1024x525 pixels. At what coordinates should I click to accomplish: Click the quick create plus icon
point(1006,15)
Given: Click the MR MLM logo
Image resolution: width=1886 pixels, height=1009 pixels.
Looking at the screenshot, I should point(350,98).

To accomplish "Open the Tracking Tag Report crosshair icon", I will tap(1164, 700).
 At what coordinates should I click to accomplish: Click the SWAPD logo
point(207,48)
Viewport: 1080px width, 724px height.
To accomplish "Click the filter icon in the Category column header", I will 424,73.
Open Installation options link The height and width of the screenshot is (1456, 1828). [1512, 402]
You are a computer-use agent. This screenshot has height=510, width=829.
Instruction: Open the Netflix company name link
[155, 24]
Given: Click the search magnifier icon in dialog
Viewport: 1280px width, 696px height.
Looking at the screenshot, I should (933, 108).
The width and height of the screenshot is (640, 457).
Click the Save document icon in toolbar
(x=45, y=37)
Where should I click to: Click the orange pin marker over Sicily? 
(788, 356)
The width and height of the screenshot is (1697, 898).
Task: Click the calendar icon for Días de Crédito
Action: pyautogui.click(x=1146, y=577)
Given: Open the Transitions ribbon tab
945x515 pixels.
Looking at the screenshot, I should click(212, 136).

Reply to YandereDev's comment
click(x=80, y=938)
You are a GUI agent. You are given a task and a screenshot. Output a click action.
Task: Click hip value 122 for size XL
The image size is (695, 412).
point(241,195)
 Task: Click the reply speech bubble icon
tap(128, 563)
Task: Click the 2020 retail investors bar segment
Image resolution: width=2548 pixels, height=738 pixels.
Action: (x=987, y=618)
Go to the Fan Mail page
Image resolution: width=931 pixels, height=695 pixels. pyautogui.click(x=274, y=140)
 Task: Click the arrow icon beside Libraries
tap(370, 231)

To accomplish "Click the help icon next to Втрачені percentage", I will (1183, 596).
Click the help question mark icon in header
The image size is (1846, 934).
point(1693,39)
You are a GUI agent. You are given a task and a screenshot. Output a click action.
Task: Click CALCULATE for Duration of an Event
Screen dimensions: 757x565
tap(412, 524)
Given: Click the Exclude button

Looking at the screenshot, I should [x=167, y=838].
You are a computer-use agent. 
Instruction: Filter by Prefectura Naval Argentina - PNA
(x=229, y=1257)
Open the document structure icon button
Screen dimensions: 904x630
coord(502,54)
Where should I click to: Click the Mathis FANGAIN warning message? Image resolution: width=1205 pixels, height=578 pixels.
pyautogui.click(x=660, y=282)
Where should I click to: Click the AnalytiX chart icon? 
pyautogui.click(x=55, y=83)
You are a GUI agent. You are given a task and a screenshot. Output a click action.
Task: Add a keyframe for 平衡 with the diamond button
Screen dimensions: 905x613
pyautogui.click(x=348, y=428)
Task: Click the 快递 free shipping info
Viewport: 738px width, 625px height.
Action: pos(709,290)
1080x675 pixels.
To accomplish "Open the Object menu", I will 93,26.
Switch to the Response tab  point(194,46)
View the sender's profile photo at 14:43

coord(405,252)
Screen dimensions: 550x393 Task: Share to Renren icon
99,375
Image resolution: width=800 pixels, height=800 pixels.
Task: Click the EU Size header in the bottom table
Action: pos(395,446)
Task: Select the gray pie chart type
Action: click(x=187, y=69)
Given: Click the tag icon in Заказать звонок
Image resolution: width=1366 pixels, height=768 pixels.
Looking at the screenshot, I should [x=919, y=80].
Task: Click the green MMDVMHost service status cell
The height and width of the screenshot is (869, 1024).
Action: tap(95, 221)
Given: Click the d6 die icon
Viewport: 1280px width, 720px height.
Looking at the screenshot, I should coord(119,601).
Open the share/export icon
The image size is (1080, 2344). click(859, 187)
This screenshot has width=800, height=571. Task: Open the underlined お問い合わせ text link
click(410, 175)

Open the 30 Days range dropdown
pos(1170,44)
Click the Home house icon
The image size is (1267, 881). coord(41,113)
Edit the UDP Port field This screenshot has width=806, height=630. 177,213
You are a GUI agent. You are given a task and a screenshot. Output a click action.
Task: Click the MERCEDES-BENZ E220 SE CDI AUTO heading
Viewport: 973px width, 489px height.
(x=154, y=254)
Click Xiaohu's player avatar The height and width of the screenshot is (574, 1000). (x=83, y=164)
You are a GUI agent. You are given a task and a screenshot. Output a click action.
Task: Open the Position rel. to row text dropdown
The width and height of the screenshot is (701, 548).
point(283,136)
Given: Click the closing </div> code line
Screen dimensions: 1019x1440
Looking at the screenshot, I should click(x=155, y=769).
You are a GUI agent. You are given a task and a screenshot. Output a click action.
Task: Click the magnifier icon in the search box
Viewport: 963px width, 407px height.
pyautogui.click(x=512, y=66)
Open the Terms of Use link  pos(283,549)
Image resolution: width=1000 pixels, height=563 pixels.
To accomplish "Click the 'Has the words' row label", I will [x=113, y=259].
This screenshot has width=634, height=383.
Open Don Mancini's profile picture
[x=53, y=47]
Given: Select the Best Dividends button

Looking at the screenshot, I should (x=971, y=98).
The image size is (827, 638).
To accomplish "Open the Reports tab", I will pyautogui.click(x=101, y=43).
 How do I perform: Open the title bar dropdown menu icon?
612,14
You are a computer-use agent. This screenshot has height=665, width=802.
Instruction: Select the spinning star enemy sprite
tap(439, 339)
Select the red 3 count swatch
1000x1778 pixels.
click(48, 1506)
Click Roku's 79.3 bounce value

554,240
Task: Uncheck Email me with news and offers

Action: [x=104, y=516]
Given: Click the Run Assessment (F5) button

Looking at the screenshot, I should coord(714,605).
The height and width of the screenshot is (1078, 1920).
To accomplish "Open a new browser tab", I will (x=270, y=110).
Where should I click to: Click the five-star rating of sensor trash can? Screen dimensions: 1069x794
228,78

* **Your objective**
Every line of the material above that includes the string "magnifier" is required.

* **Response box**
Given: Click the search magnifier icon in dialog
Task: Click the magnifier icon in the search box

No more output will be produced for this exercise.